We can all learn from Olson and his compassionate hunting, even if we don’t hunt ourselves. By considering the sources of what we eat, we can start to pick apart the unseen industries that bring us our food, and assess the real impact on the animals, plants, and ecosystems affected by them. We can learn to have more compassion for all the living beings that die for us to live, animal and otherwise. We can be more conscientious in not wasting our food, and making the most of every scrap, even down to tiny bits of meat and vegetable for soup stock. And we can make more responsible choices in our diets while still respecting our personal health and dietary needs, time and financial restrictions. It is perhaps a shorter book than, say, Michael Pollan’s The Omnivore’s Dilemma, but it is just as elegant, and even more primal, a look at the same challenges that all too many of us blithely ignore at every meal.
If you would like your own copy of The Compassionate Hunter’s Guidebook, you can order it directly from Olson’s website here; it is also available through Amazon and Powell’s, and you can ask your local independent bookstore to order it if they don’t have it in stock.
One final postscript: I am rather excited that I won a copy of Olson’s other book, UNLEARN, REWILD: Earth skills, Ideas and Inspiration for the Future Primitive at the recent fundraising event held by Rewild Portland. I’ll get a review of it up here once I’m done with it, though at the very least I want to finish up the gigantic book of prehistoric life I’ve been chewing my way through for a few weeks now.

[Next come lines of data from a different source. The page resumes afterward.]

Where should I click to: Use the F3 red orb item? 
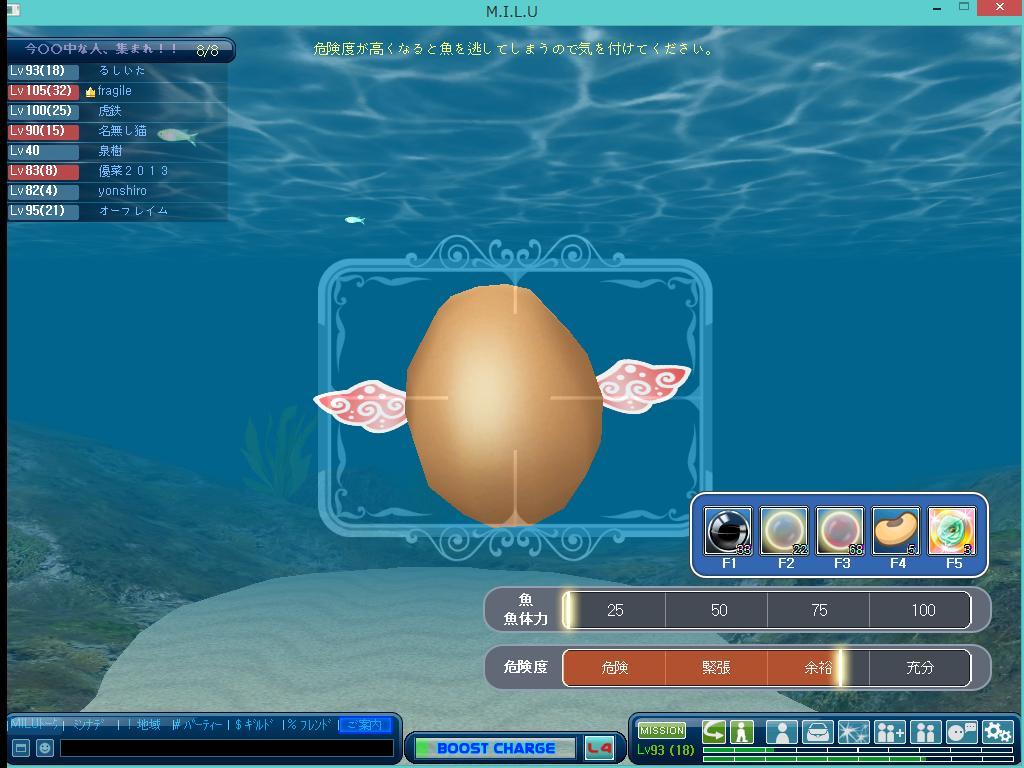(x=840, y=531)
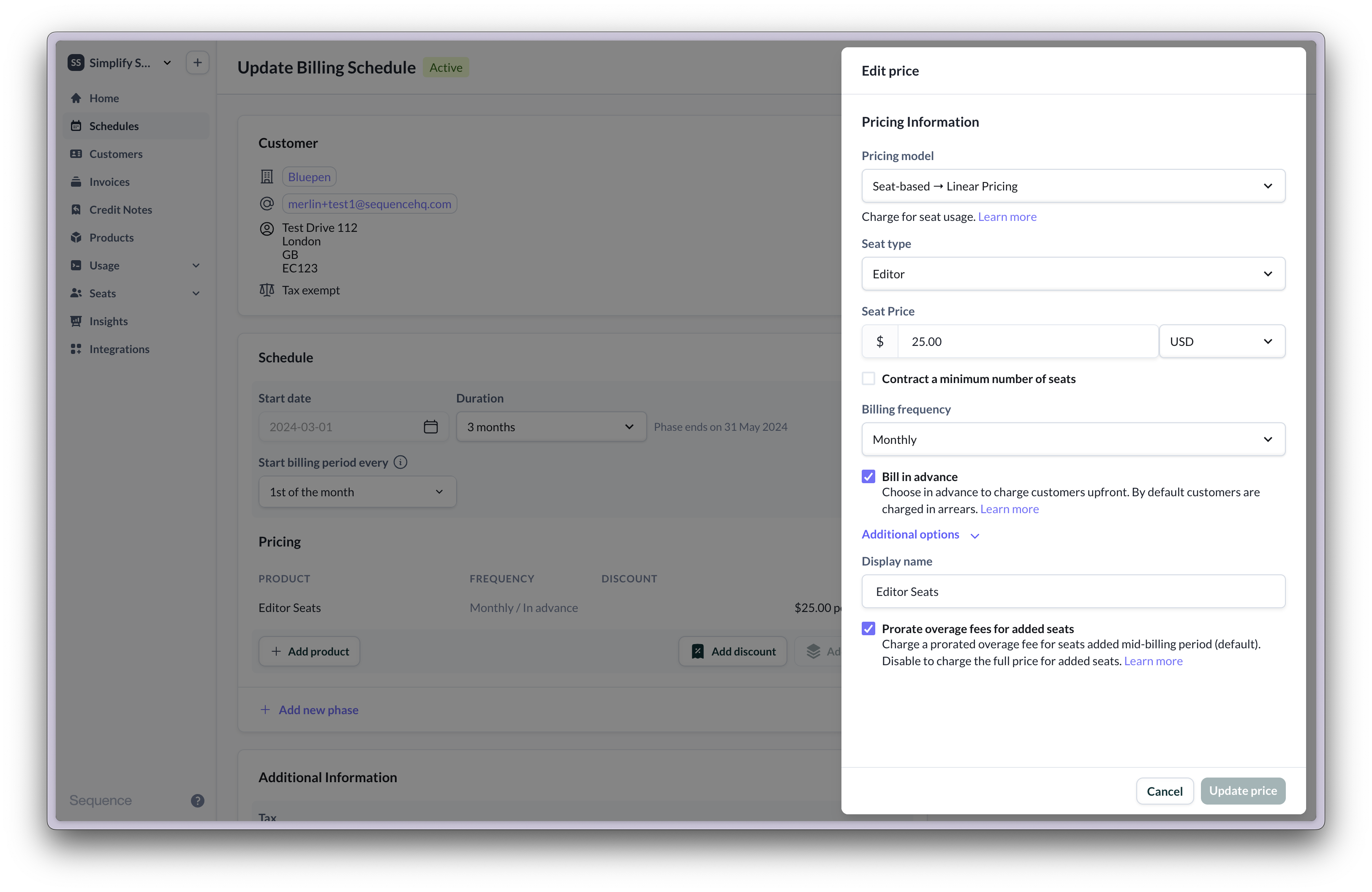The height and width of the screenshot is (892, 1372).
Task: Open the help question mark near Sequence
Action: [x=198, y=800]
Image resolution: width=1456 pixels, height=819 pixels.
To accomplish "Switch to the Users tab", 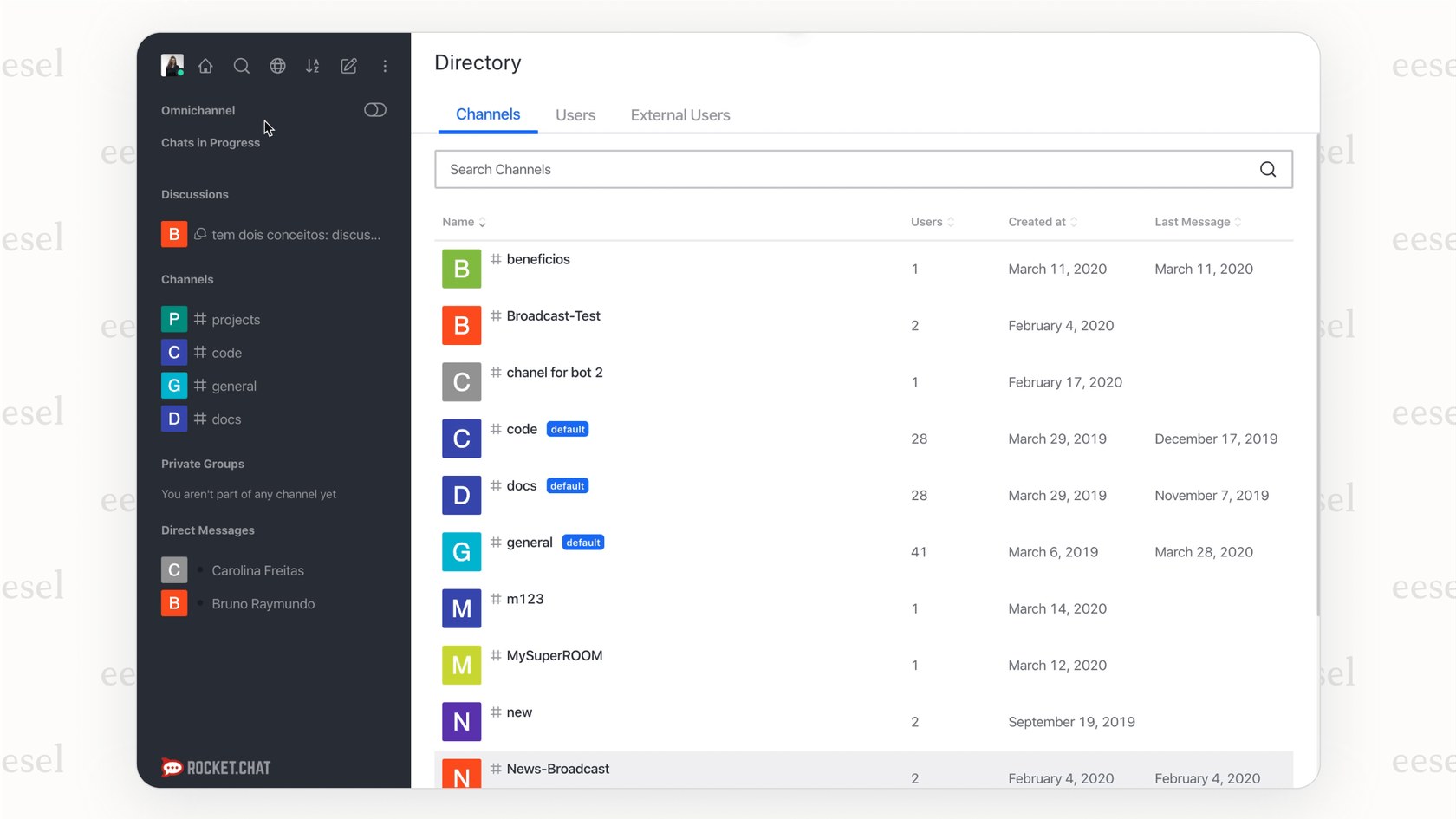I will click(x=575, y=114).
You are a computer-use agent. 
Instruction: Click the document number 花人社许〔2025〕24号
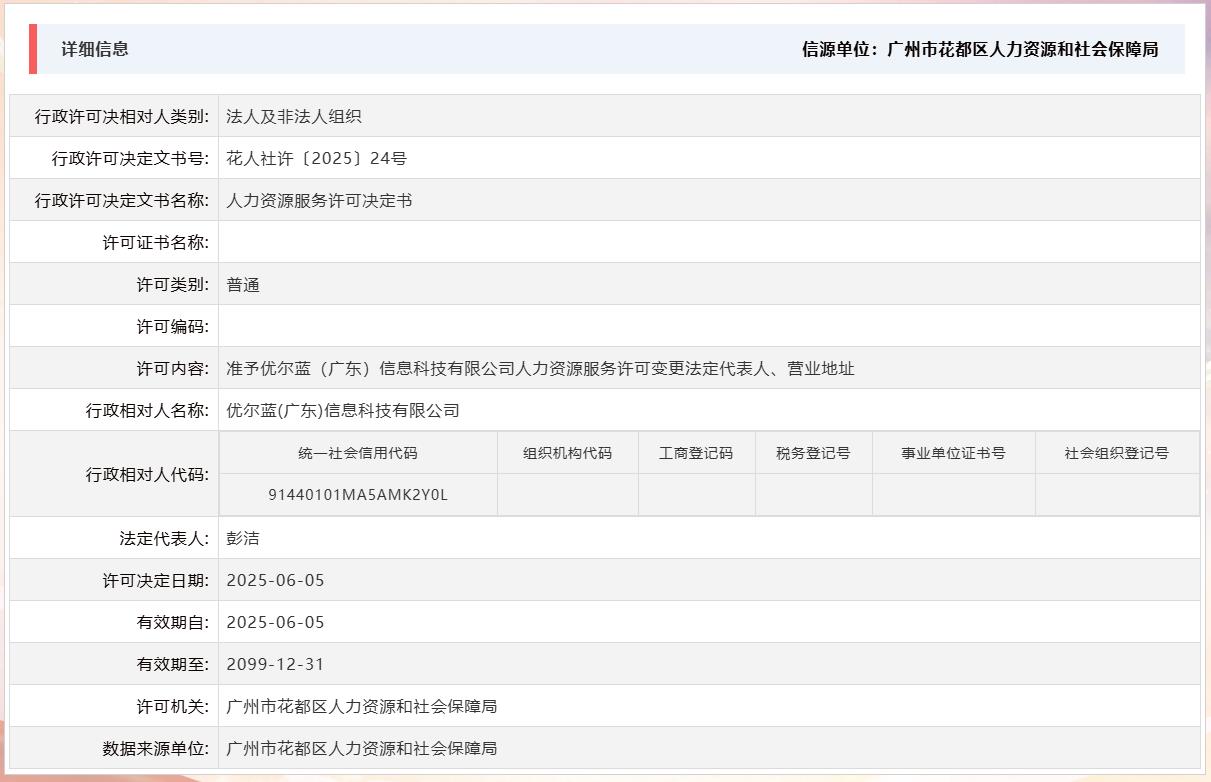[x=310, y=158]
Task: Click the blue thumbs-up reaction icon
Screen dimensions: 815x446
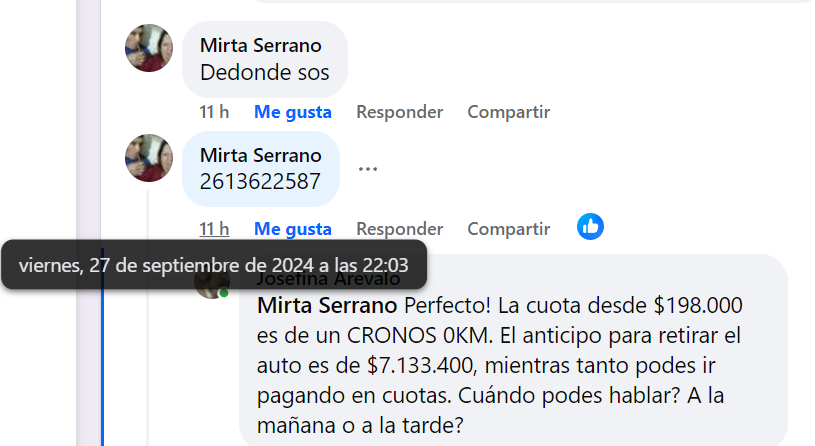Action: (x=590, y=227)
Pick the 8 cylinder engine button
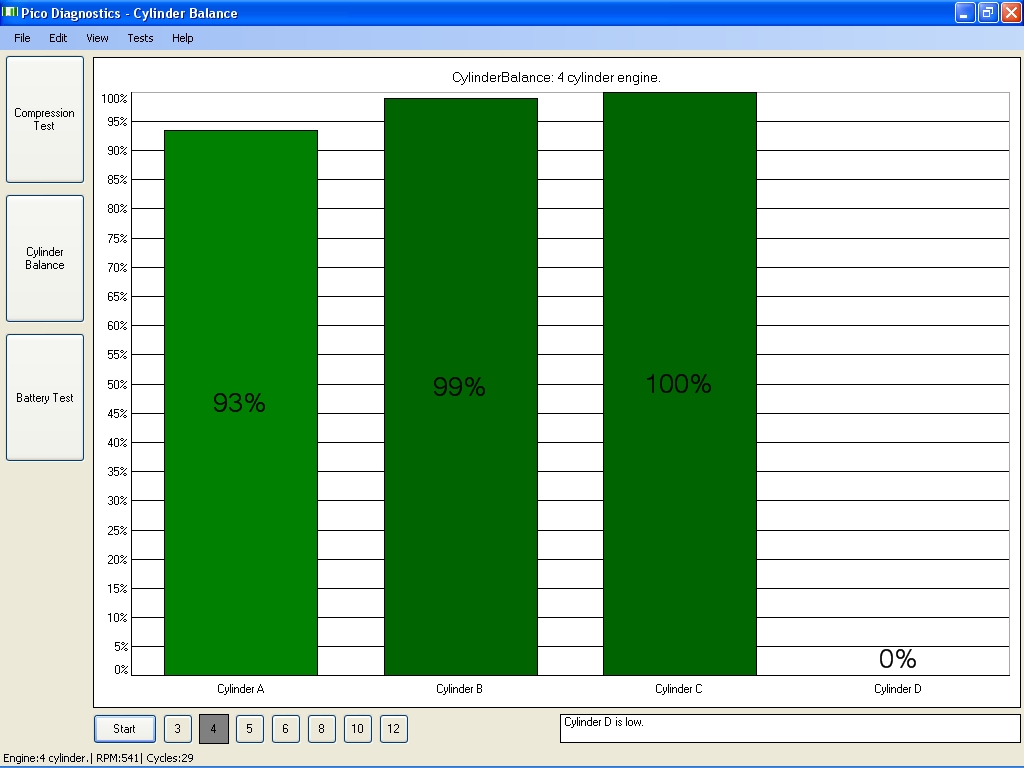 pyautogui.click(x=321, y=729)
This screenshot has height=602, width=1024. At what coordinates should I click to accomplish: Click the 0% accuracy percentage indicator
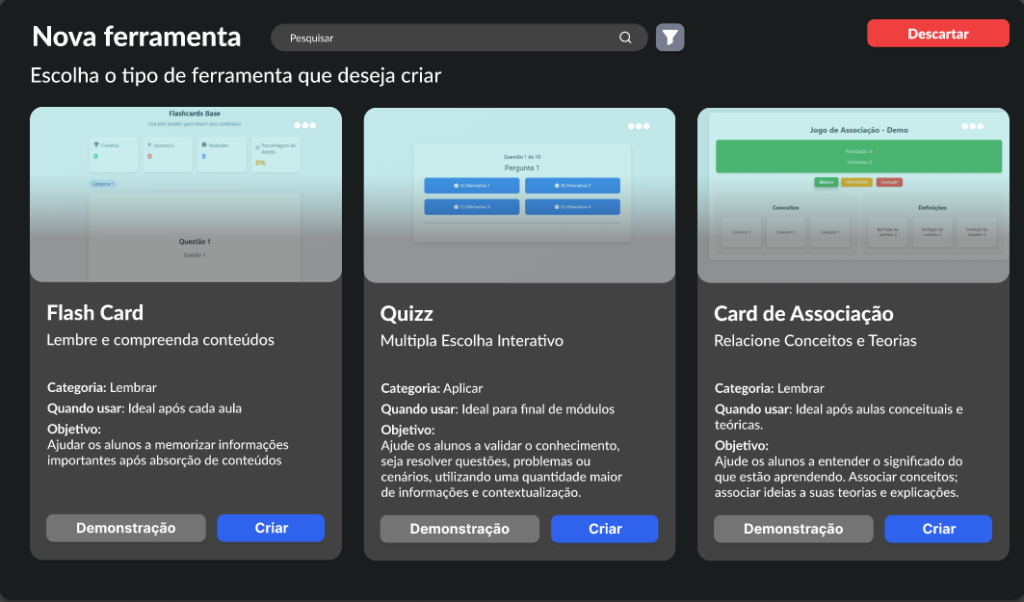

I am glad to hear the book is so good!
When I started doing a traditional foods diet back in 2009, I learned about the why and how of eating more of the animal. It’s amazing how much food can come from one cow, pig, or deer, if you are not just focused on a particular cut of muscle or having bacon. People have not eaten liver for millennia just to gross out others around them, after all.
Part of the problem is that we get accustomed to food tasting a particular way. We think of muscle tissue as food, but organ meats may seem to have a weird taste or texture to us. I know I still have trouble eating chicken livers as anything other than bits of meat in a soup, though I am trying.
True there. I recommend the following as gateway offal: liver pate, tongue, and heart. The latter two just taste like richer muscle meat. I even got my offal-phobic best friend to eat tongue, knowing what it was, and she would tell herself it was stew meat.